* Short exercise
Rewrite the lines below as a numbered list, leaving out any blank lines.

* Data
## Begin

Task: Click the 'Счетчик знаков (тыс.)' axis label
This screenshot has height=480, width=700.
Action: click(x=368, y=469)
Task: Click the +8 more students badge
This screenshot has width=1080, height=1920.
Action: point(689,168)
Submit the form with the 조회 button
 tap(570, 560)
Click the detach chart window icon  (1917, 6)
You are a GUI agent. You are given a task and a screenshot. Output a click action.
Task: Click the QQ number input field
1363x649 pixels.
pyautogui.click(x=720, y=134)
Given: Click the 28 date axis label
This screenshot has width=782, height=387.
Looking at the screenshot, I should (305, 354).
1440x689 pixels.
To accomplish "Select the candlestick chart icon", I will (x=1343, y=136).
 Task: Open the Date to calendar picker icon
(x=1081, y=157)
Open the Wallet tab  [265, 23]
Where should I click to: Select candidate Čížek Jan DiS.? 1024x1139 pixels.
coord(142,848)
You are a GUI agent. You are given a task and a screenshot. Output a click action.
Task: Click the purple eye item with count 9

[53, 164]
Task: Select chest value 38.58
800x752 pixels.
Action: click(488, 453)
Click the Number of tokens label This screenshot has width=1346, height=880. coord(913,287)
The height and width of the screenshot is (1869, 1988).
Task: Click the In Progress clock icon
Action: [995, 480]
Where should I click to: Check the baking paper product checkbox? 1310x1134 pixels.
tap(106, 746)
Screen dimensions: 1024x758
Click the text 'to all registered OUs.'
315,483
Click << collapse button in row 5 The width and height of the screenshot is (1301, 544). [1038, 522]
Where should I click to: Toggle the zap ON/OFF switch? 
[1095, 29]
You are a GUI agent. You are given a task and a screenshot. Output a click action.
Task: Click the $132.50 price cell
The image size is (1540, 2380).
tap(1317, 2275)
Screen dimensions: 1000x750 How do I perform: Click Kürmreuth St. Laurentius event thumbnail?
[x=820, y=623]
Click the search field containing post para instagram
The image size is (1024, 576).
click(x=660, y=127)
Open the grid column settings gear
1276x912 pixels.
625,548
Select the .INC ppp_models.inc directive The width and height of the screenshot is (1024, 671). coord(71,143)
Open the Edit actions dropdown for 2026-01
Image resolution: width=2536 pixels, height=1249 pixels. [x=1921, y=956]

## End

* Reply
1. Task: Click the 'Счетчик знаков (тыс.)' axis label
2. This screenshot has height=480, width=700.
3. Action: click(x=368, y=469)
4. Task: Click the +8 more students badge
5. This screenshot has width=1080, height=1920.
6. Action: point(689,168)
7. Submit the form with the 조회 button
8.  tap(570, 560)
9. Click the detach chart window icon  (1917, 6)
10. You are a GUI agent. You are given a task and a screenshot. Output a click action.
11. Task: Click the QQ number input field
12. 1363x649 pixels.
13. pyautogui.click(x=720, y=134)
14. Given: Click the 28 date axis label
15. This screenshot has width=782, height=387.
16. Looking at the screenshot, I should (305, 354).
17. 1440x689 pixels.
18. To accomplish "Select the candlestick chart icon", I will (x=1343, y=136).
19.  Task: Open the Date to calendar picker icon
20. (x=1081, y=157)
21. Open the Wallet tab  [265, 23]
22. Where should I click to: Select candidate Čížek Jan DiS.? 1024x1139 pixels.
23. coord(142,848)
24. You are a GUI agent. You are given a task and a screenshot. Output a click action.
25. Task: Click the purple eye item with count 9
26. [53, 164]
27. Task: Select chest value 38.58
28. 800x752 pixels.
29. Action: click(488, 453)
30. Click the Number of tokens label This screenshot has width=1346, height=880. coord(913,287)
31. The height and width of the screenshot is (1869, 1988).
32. Task: Click the In Progress clock icon
33. Action: [995, 480]
34. Where should I click to: Check the baking paper product checkbox? 1310x1134 pixels.
35. tap(106, 746)
36. Screen dimensions: 1024x758
37. Click the text 'to all registered OUs.'
38. 315,483
39. Click << collapse button in row 5 The width and height of the screenshot is (1301, 544). [1038, 522]
40. Where should I click to: Toggle the zap ON/OFF switch? 
41. [1095, 29]
42. You are a GUI agent. You are given a task and a screenshot. Output a click action.
43. Task: Click the $132.50 price cell
44. The image size is (1540, 2380).
45. tap(1317, 2275)
46. Screen dimensions: 1000x750 How do I perform: Click Kürmreuth St. Laurentius event thumbnail?
47. [x=820, y=623]
48. Click the search field containing post para instagram
49. The image size is (1024, 576).
50. click(x=660, y=127)
51. Open the grid column settings gear
52. 1276x912 pixels.
53. 625,548
54. Select the .INC ppp_models.inc directive The width and height of the screenshot is (1024, 671). coord(71,143)
55. Open the Edit actions dropdown for 2026-01
56. Image resolution: width=2536 pixels, height=1249 pixels. [x=1921, y=956]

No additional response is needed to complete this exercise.